SHORT PROBLEM A
Rename "Cantus" to "Lament" in the concert review, giving the passage again starting at "Arvo Pärt: Cantus" and ending at "to gain recognition!".

United States Pärt, Britten, Shostakovich: Gil Shaham (violin), London Symphony Orchestra / Osmo Vänskä (conductor), Barbican Hall, London. (GD)
Arvo Pärt: Cantus in Memory of Benjamin Britten
Benjamin Britten: Violin Concerto, Op. 15
Shostakovich: Symphony No. 6 in B minor
This concert was part of the LSO’s International Violin Festival which is highlighting twelve of todays ‘superstar’ violinists including the likes of Isabelle Faust, Alina Ibragimova and Joshua Bell. I have noticed the ‘superstar’ glitzy rhetoric of fashion models, foot-ballers and all manner of celebrities increasingly creeping into the the world of classical music! I suppose it is all part of the ‘dumbing-down’ process – for Walter Benjamin the ‘decline of the aura’ – where all cultural objects have to ‘sell’ themselves to gain recognition!

Rows of pointing data
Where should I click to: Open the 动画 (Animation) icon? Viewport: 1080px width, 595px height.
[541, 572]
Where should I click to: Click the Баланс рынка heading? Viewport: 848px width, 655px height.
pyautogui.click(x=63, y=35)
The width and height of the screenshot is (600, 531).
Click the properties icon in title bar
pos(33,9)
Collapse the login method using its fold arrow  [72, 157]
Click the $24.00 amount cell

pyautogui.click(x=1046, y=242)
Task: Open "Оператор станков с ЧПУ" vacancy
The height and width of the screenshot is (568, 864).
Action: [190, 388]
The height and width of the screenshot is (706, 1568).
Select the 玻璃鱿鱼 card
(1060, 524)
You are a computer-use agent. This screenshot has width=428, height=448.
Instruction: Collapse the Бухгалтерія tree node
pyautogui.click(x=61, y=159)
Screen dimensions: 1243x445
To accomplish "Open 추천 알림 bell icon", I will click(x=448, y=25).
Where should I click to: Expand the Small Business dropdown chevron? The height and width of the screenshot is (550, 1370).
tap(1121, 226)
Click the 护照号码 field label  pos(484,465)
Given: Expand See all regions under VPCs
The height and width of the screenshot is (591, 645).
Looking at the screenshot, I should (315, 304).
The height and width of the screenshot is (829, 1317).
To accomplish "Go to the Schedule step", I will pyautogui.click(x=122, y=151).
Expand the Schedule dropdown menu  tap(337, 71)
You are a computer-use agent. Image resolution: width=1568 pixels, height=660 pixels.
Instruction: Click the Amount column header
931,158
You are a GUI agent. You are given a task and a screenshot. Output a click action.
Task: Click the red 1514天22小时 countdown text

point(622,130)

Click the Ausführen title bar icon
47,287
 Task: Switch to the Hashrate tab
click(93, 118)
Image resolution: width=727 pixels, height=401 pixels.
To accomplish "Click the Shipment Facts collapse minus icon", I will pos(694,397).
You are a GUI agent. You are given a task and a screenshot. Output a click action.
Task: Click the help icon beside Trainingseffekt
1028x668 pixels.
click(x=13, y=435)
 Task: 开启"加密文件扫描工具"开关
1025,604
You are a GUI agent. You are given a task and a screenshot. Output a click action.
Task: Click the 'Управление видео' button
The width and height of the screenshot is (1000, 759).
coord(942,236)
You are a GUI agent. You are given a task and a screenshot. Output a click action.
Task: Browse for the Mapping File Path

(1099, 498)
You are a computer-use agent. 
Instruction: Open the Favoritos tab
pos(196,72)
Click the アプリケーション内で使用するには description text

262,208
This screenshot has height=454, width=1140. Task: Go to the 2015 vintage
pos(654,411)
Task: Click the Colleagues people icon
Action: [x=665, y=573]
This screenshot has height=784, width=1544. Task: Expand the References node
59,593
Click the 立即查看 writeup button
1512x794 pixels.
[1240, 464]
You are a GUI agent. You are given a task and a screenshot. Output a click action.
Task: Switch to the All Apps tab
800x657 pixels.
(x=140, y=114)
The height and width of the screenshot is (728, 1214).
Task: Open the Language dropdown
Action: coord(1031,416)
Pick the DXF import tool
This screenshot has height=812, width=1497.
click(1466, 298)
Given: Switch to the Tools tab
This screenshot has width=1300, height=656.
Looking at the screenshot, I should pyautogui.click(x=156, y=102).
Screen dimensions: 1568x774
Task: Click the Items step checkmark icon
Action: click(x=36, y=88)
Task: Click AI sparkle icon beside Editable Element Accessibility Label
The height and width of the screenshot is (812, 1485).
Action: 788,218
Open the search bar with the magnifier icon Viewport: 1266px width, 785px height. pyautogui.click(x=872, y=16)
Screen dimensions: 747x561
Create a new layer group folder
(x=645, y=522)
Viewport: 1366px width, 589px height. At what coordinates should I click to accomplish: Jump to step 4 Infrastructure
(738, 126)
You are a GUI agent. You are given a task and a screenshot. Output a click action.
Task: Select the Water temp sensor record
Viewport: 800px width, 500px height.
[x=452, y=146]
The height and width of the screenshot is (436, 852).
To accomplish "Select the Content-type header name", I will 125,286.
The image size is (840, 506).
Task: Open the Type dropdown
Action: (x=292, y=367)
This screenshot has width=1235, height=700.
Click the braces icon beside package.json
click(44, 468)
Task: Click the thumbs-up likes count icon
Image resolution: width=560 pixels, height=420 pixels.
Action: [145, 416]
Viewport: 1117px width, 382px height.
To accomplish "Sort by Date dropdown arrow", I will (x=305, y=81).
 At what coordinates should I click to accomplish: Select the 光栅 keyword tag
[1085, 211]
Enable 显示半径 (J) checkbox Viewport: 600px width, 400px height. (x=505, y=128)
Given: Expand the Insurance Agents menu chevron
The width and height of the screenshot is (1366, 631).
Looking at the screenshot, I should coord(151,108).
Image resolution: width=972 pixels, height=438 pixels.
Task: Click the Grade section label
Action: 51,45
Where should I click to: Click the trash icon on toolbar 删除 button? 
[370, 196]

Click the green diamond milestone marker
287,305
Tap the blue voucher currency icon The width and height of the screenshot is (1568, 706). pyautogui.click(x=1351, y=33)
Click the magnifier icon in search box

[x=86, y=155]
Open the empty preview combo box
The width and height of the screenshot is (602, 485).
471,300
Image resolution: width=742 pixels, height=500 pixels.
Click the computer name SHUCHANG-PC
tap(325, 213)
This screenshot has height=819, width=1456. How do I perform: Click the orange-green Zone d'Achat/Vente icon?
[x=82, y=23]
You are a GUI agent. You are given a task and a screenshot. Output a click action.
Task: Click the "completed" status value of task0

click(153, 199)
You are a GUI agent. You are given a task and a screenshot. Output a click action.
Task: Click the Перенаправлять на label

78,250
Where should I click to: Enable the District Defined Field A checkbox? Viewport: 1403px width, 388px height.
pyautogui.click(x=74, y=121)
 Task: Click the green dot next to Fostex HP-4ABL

SHORT PROBLEM B
Lay out the records starting at the line that contains "Image resolution: width=742" and ending at the line that contains "[x=82, y=23]" as a two-column CSV with the columns instruction and click_point. Give one row for each request, with its text and its answer each in a single quoted field and line breaks turned into spaces.

COMPLETE ANSWER A
Arvo Pärt: Lament in Memory of Benjamin Britten
Benjamin Britten: Violin Concerto, Op. 15
Shostakovich: Symphony No. 6 in B minor
This concert was part of the LSO’s International Violin Festival which is highlighting twelve of todays ‘superstar’ violinists including the likes of Isabelle Faust, Alina Ibragimova and Joshua Bell. I have noticed the ‘superstar’ glitzy rhetoric of fashion models, foot-ballers and all manner of celebrities increasingly creeping into the the world of classical music! I suppose it is all part of the ‘dumbing-down’ process – for Walter Benjamin the ‘decline of the aura’ – where all cultural objects have to ‘sell’ themselves to gain recognition!

COMPLETE ANSWER B
instruction,click_point
"Image resolution: width=742 pixels, height=500 pixels. Click the computer name SHUCHANG-PC","tap(325, 213)"
"This screenshot has height=819, width=1456. How do I perform: Click the orange-green Zone d'Achat/Vente icon?","[x=82, y=23]"